Elle lui permet de faire ce qu'il veut seulement dans le garage qui lui tient lieu d'atelier. Elle ne veut pas voir de svastika et autres signes nazis dans sa maison. Évidemment, le garage d'Arnold est un authentique musée à la gloire de Hitler.

-Qu'est-cé qu't'as à tripper su' cet hostie d'trou d'cul d'Hitler? lui demande-t-on souvent.

-Hitler s'est sacrifié pour son peuple! réplique invariablement Arnold.

-Pas du tout! Hitler a sacrifié son peuple! C'était une tapette qui bandait croche! Il a violé sa nièce! Il a gazé des Juifs dans les camps de concentration! Allume Arnold tabarnak!

-Vous ne me ferez pas changer d'idée! Mein führer c'est Hitler! Sieg heil! répond-t-il en faisant le salut nazi après avoir claqué des bottes.
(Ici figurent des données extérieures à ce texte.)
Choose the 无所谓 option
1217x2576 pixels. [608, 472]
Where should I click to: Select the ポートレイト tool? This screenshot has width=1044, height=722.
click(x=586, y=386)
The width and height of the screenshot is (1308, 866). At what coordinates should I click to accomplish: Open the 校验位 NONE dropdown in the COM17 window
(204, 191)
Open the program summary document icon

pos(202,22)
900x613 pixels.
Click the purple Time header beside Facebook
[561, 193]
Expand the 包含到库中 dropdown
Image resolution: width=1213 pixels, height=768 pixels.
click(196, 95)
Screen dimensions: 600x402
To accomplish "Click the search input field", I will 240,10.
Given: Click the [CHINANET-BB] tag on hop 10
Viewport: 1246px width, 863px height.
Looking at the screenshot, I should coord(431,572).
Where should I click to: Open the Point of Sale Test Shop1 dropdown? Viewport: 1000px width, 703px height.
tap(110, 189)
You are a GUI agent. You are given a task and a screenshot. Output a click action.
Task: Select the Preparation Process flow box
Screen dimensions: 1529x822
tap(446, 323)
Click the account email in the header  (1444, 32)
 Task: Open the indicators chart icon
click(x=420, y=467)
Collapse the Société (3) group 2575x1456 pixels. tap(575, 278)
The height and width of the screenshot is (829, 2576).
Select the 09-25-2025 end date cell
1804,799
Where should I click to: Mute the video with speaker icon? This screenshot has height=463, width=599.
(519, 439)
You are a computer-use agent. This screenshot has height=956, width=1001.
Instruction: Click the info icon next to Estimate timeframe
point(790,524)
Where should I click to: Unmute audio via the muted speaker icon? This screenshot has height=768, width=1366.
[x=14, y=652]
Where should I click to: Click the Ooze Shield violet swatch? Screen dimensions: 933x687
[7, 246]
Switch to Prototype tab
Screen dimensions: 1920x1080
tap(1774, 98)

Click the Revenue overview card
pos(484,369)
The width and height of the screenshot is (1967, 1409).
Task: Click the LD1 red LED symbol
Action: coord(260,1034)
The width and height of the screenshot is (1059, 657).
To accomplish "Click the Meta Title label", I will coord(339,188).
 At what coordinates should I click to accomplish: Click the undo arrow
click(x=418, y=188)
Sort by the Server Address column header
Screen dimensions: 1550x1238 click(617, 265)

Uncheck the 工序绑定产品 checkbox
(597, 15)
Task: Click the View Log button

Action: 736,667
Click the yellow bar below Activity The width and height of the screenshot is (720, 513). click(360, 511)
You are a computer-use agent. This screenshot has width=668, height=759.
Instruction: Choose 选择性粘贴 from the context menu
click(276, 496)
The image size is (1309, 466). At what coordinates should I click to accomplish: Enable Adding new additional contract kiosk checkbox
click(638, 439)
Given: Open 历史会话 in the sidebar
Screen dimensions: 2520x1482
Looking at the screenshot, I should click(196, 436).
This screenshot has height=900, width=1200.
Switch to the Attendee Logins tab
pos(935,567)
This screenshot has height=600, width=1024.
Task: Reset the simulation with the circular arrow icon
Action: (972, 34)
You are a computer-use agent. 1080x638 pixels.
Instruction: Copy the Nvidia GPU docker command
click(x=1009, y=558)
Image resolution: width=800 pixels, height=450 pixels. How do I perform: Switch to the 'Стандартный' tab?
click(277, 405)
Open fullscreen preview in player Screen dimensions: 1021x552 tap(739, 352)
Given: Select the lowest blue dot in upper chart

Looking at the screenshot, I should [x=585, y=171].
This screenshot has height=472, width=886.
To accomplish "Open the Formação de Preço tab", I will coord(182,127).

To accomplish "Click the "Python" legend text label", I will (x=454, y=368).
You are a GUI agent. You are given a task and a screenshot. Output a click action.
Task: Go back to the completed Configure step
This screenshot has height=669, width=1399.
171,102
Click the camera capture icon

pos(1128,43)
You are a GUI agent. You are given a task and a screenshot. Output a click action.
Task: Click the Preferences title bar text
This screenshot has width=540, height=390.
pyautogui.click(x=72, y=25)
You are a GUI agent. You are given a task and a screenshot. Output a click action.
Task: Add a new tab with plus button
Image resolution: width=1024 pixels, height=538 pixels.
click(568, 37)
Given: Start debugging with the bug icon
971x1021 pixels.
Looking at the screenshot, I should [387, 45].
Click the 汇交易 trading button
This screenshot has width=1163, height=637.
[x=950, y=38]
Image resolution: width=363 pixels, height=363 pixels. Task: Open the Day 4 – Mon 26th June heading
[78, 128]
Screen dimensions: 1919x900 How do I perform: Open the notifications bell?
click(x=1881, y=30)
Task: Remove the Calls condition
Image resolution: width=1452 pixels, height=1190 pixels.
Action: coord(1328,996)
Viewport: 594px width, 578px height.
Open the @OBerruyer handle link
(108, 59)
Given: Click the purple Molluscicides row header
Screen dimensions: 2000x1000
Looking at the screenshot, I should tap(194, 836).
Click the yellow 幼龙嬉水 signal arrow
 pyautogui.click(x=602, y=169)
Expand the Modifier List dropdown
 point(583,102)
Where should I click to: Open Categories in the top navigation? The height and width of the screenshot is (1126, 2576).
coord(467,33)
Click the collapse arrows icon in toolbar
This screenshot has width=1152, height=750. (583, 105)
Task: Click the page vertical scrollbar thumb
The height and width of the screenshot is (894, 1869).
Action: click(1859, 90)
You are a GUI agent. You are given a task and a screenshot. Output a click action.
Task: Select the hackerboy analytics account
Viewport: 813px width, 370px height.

-Ah pis d'la marde! T'es fêlé en hostie toé pis ton Hitler...

Arnold ne milite au sein d'aucune organisation d'extrême-droite. Il se contente de fantasmer tout seul dans son coin. Il est un peu comme cet énergumène qui serait fasciné par ses figurines de Darth Vader.

Arnold a bien sûr quelques qualités.

Ça vous étonnera peut-être, mais il donne aux pauvres et achète ses livres chez un libraire juif.

Si vous étiez en train de vous noyer, il vous lancerait une bouée de sauvetage, même si vous étiez Noir.

Bien sûr, je ne veux pas disculper Arnold.

Je ne tiens pas à le faire passer pour meilleur qu'il ne l'est.

Je tiens simplement à établir une distinction entre la foi et les actes.

Arnold n'a pas les bonnes croyances, mais il n'agit heureusement pas comme elles le lui suggéreraient.

Bien sûr qu'il est con.

Mais on peut être con, complètement à côté de la track, et malgré tout être presqu'un homme bon.

Je ne dis pas que j'approuve les idées d'Arnold, loin de là.

Simplement, j'en connais qui pense comme moi qui ne sont jamais bons avec qui que ce soit.

J'en connais qui ne sont ni racistes, ni nazis, et qui pourtant sont d'authentiques vipères pour leurs congénères.

Il n'y a pas que l'habit qui ne fait pas le moine.

Il y a aussi les idées qui ne font pas le bon homme.

C'est difficile à comprendre.

Je le sais bien.

Et je ne trouve pas le moyen d'en dire plus.

Le monde n'a jamais fini de m'étonner.